__THE TASK__.
Using the data below, return all lines in which "email" appears.

===== SOURCE DATA

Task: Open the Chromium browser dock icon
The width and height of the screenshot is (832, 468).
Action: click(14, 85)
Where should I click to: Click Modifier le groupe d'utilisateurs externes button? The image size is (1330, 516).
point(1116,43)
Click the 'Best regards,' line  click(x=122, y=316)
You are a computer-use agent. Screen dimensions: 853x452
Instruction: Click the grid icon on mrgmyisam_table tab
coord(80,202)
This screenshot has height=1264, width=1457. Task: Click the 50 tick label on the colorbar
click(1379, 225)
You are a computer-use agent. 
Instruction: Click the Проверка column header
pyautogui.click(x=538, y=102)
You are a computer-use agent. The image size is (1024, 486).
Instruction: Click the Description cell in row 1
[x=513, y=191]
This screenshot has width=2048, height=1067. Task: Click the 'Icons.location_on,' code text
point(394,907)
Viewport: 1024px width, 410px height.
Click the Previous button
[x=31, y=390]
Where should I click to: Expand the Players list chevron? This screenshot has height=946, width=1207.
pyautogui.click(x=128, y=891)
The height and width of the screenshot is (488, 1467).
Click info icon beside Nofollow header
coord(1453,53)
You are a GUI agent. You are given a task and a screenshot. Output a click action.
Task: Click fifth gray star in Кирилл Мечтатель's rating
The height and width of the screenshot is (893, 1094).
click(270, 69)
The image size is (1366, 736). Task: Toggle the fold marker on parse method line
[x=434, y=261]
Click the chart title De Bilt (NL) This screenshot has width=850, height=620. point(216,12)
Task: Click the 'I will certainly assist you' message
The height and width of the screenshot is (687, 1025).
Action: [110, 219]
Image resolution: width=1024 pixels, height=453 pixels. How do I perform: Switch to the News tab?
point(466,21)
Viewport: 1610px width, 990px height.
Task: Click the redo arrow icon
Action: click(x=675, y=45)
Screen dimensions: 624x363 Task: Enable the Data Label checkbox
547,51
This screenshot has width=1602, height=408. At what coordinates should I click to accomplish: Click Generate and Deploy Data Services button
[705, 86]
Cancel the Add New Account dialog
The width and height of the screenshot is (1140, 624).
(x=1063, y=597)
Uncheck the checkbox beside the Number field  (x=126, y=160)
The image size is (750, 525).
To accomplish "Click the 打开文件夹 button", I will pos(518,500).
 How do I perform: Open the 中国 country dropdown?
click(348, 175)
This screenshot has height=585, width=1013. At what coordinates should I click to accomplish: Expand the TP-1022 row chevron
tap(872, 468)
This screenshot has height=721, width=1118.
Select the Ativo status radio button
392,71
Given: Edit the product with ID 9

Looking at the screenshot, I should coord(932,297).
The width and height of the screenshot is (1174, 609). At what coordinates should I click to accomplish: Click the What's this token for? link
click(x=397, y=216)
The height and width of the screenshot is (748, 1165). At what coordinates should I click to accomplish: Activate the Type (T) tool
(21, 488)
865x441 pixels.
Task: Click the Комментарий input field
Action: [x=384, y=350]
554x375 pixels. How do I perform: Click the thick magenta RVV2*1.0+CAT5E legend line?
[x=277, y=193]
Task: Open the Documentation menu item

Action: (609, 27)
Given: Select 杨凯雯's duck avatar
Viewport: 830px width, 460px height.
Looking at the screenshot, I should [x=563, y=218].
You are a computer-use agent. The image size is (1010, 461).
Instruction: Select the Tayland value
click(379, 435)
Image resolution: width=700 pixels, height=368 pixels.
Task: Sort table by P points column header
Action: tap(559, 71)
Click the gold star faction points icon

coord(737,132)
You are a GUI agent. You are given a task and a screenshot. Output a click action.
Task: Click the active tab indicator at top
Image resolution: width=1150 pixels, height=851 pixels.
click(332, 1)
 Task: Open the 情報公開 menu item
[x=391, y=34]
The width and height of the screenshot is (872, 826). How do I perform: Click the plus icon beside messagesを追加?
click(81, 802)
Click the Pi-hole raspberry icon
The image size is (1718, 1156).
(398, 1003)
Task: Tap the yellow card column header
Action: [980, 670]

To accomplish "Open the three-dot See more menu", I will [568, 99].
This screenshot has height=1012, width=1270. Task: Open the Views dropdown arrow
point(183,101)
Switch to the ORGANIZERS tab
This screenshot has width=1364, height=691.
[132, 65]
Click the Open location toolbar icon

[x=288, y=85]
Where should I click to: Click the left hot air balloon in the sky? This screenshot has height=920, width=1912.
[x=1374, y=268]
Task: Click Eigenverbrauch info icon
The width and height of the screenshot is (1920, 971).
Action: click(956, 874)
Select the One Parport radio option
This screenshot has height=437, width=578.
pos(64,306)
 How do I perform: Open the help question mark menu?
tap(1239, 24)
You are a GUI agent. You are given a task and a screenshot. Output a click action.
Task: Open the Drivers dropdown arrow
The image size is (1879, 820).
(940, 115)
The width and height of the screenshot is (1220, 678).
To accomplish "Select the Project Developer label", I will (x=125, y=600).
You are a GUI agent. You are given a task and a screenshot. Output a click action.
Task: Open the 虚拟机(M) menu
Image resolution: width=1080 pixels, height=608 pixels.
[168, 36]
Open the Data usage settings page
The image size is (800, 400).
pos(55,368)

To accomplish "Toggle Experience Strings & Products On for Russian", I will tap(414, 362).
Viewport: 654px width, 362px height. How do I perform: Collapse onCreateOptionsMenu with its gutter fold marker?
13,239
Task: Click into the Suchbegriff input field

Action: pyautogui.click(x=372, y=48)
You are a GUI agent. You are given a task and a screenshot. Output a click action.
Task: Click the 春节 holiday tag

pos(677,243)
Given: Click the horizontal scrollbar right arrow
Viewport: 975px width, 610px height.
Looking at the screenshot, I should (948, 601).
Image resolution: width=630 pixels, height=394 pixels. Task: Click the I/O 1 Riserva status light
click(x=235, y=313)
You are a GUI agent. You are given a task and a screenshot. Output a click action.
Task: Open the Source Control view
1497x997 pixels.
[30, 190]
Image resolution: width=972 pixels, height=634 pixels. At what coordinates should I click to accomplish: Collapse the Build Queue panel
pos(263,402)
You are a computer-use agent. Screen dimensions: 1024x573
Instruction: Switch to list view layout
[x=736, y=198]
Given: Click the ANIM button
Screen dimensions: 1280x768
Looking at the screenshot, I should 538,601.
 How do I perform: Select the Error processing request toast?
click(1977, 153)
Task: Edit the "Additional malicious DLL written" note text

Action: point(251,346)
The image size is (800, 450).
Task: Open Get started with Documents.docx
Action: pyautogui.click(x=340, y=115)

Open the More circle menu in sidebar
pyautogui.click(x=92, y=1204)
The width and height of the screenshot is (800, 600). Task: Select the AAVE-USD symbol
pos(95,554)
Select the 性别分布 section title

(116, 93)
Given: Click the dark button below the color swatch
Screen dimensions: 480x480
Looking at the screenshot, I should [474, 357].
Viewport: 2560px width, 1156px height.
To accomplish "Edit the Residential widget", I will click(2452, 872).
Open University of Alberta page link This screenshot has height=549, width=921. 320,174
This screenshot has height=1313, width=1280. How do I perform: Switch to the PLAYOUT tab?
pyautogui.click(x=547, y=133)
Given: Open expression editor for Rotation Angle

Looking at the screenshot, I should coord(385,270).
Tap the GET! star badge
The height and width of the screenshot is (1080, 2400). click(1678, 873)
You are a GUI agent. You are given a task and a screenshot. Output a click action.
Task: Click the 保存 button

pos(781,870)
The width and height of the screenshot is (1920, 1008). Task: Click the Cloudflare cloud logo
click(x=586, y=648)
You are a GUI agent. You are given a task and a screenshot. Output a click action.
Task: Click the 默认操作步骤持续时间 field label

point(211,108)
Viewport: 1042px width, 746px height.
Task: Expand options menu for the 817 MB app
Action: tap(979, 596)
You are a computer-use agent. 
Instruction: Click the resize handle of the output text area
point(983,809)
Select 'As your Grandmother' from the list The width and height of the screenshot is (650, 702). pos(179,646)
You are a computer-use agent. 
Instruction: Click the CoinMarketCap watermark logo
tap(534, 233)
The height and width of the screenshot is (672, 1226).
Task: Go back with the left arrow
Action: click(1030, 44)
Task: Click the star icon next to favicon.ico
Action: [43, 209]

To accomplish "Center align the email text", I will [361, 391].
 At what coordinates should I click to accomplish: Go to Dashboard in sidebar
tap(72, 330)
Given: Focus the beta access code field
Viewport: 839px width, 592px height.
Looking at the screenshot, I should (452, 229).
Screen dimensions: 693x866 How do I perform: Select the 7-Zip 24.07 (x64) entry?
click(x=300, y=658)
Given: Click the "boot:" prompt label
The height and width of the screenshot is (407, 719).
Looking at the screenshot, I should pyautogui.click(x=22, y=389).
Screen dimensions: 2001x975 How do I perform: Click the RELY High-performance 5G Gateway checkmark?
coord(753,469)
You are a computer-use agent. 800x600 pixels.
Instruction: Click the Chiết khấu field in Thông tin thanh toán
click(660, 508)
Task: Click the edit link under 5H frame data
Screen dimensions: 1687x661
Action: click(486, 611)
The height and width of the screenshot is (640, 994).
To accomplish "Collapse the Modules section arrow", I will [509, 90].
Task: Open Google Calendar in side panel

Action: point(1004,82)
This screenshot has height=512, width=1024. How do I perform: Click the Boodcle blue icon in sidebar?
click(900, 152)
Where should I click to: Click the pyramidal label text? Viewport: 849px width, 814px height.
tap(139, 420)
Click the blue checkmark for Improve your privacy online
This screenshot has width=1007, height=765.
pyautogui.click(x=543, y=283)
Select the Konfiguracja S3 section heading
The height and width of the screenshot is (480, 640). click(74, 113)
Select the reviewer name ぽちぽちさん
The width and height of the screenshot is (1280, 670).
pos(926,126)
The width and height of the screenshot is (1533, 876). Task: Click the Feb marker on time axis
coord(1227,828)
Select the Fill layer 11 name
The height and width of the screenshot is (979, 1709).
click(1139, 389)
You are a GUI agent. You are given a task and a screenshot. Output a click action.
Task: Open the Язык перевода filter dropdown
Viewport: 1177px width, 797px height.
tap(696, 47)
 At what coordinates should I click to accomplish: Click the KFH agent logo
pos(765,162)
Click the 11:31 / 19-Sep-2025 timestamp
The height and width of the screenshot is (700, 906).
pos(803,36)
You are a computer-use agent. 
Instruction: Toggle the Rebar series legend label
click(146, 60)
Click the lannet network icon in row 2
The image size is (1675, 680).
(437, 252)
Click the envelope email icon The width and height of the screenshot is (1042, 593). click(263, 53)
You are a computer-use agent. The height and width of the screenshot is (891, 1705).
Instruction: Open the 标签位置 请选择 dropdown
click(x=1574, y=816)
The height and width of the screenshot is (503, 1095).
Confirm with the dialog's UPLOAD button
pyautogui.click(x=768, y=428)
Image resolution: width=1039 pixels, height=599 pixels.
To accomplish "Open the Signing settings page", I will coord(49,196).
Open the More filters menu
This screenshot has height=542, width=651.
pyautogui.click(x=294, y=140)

==========

__EXERCISE ANSWER__.
To accomplish "Center align the email text", I will [361, 391].
Click the envelope email icon The width and height of the screenshot is (1042, 593). click(263, 53)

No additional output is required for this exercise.